** AIM OF THE EXERCISE **
Show each line of the data below that has the string "screenshot" in it.

** DATA TO USE **
______
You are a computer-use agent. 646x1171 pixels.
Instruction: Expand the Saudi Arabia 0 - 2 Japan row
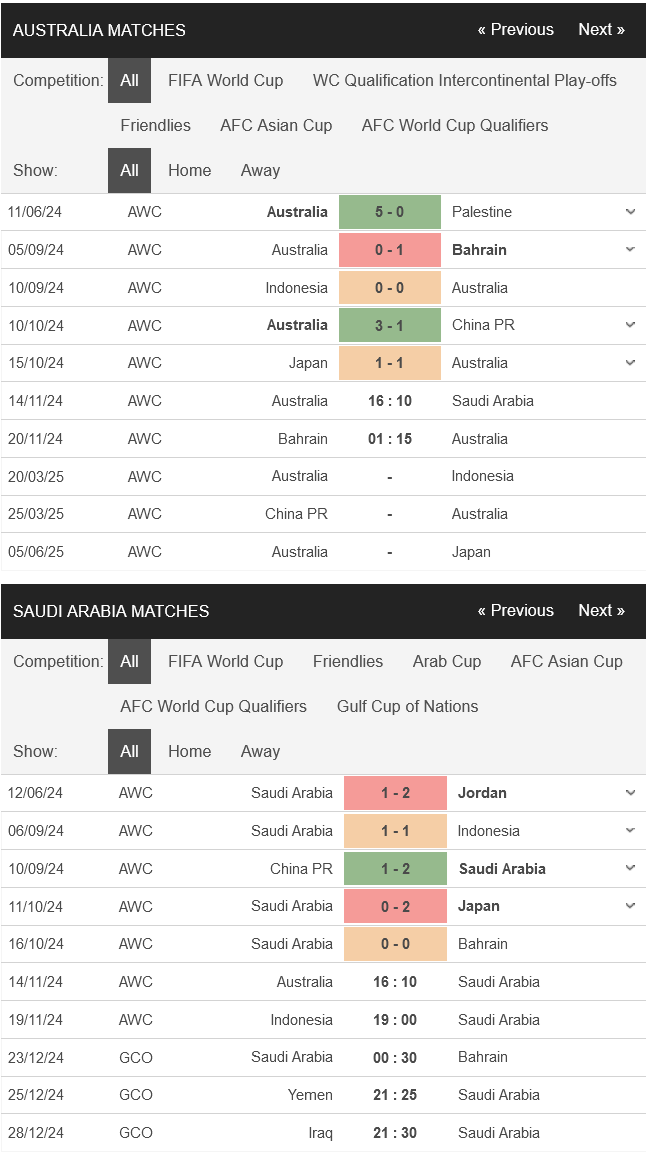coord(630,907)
______
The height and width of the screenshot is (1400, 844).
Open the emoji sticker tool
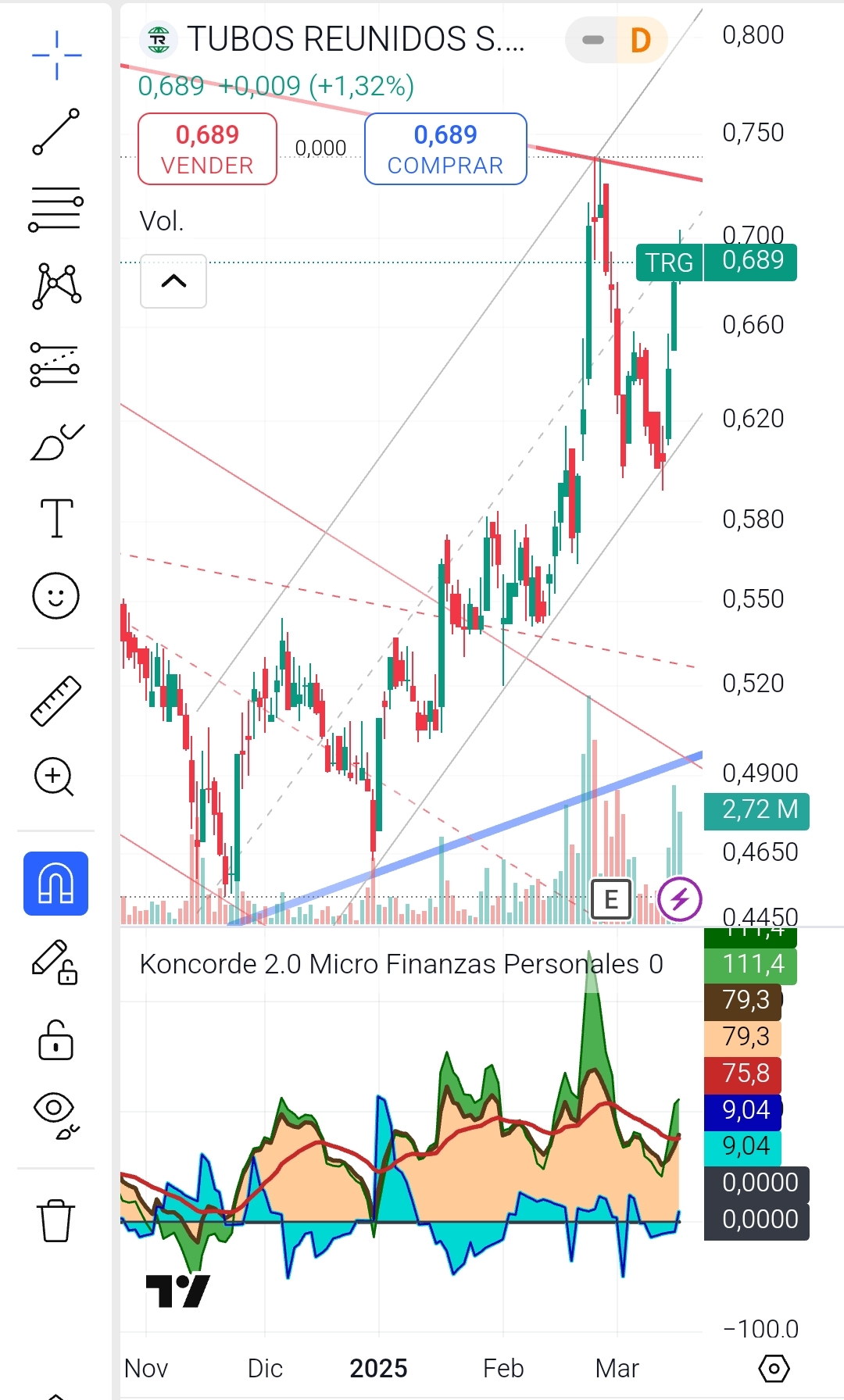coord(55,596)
______
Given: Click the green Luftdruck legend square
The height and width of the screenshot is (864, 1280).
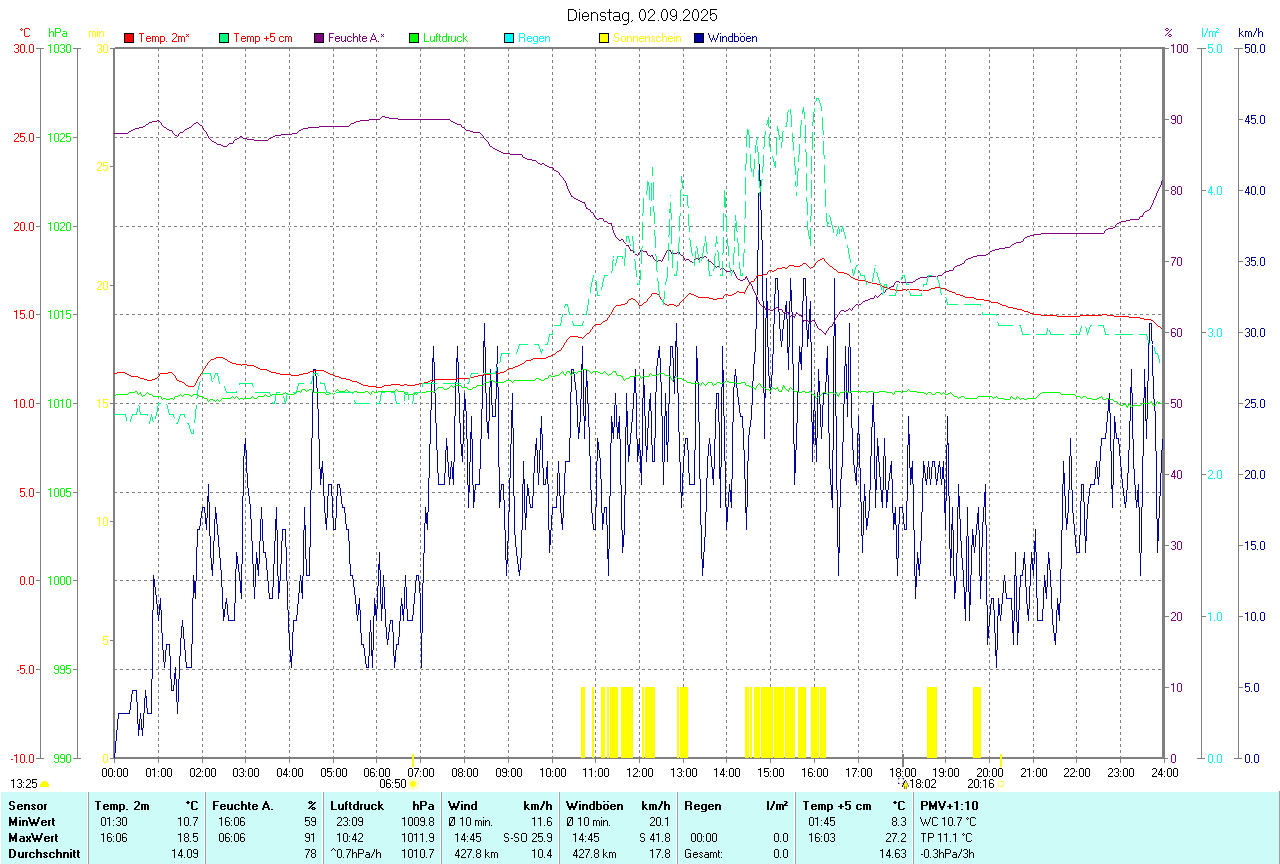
______
** ANSWER SECTION **
The height and width of the screenshot is (1400, 844).
The height and width of the screenshot is (864, 1280).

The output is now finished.